→ EXERCISE DESCRIPTION: Repeat every record exactly as written, but leave out the pictures.

DATASET CONTENT Block Start

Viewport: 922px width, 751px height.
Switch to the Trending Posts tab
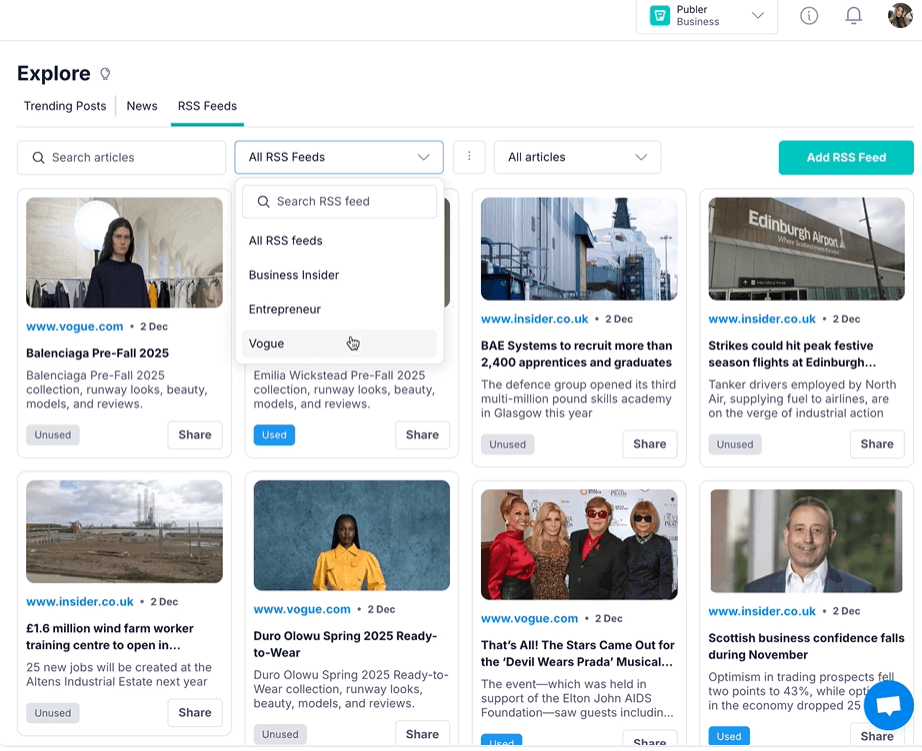[65, 106]
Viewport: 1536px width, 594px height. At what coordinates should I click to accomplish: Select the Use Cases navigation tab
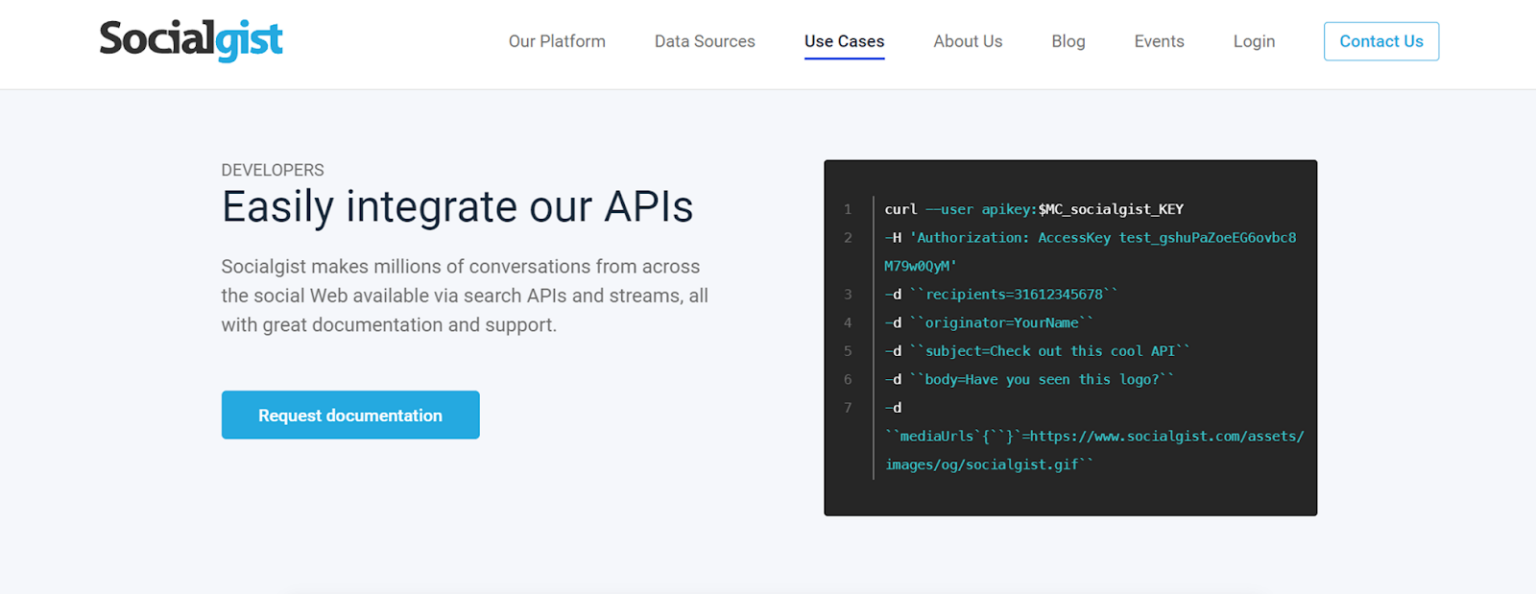point(843,41)
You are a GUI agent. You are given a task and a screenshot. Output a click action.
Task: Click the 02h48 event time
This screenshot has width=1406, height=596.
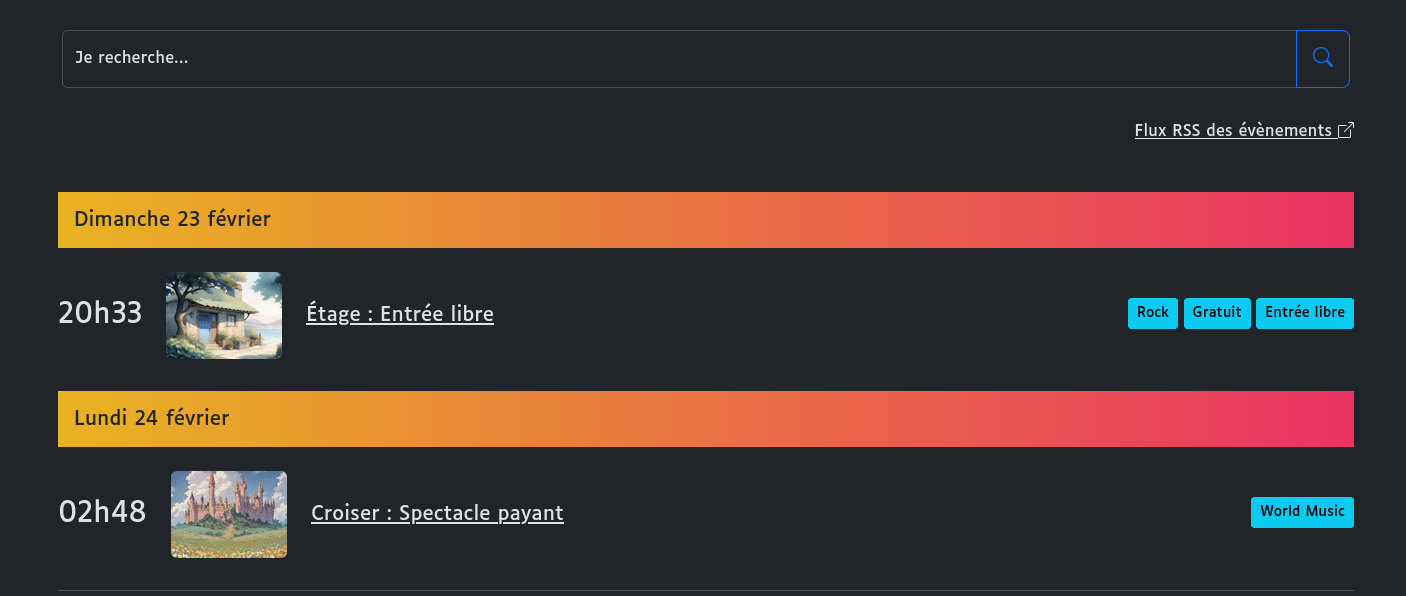[x=102, y=513]
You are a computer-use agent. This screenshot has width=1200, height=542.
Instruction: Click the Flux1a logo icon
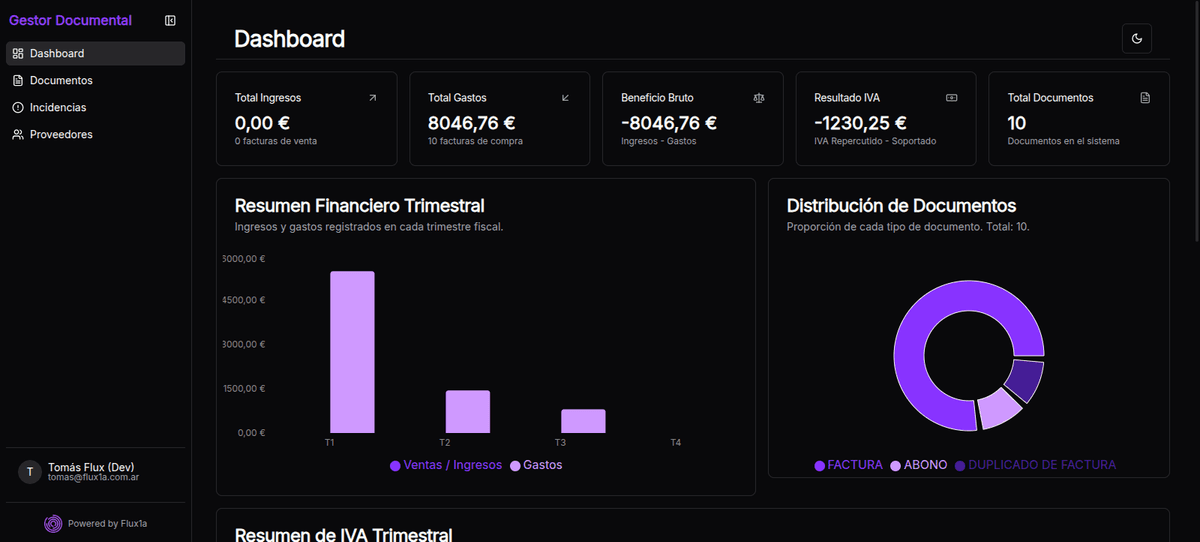(53, 523)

DATASET CONTENT Block End

→ RESPONSE AREA:
Viewport: 922px width, 751px height.
Switch to the Trending Posts tab
[65, 106]
Viewport: 1536px width, 594px height. At what coordinates should I click to accomplish: Select the Use Cases navigation tab
point(843,41)
You are a GUI agent. You are given a task and a screenshot. Output a click action.
Task: Click the 02h48 event time
This screenshot has width=1406, height=596.
[x=102, y=513]
You are a computer-use agent. This screenshot has width=1200, height=542.
Instruction: Click the Flux1a logo icon
(53, 523)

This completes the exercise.